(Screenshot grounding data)
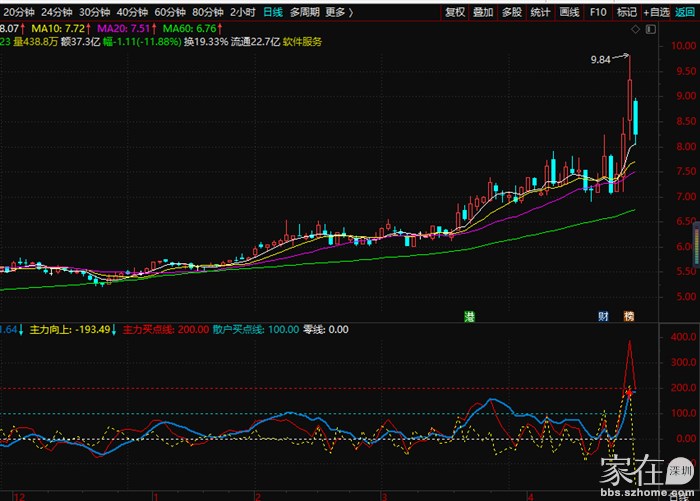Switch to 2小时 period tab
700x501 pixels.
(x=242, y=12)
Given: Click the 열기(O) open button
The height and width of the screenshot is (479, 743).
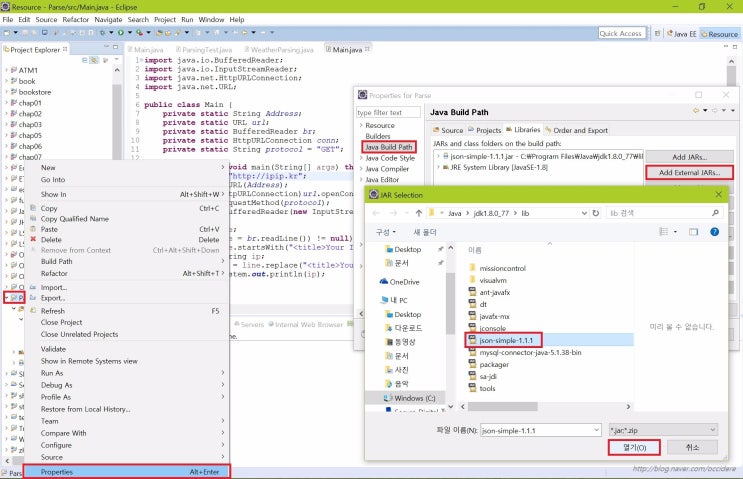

- _Exercise brief_
Reproduce exactly, and only, the part of the entries above that runs from the line with "Given: Click the 열기(O) open button" to the last line, both included. Pictures stay out.

- _Task output_
Given: Click the 열기(O) open button
The height and width of the screenshot is (479, 743).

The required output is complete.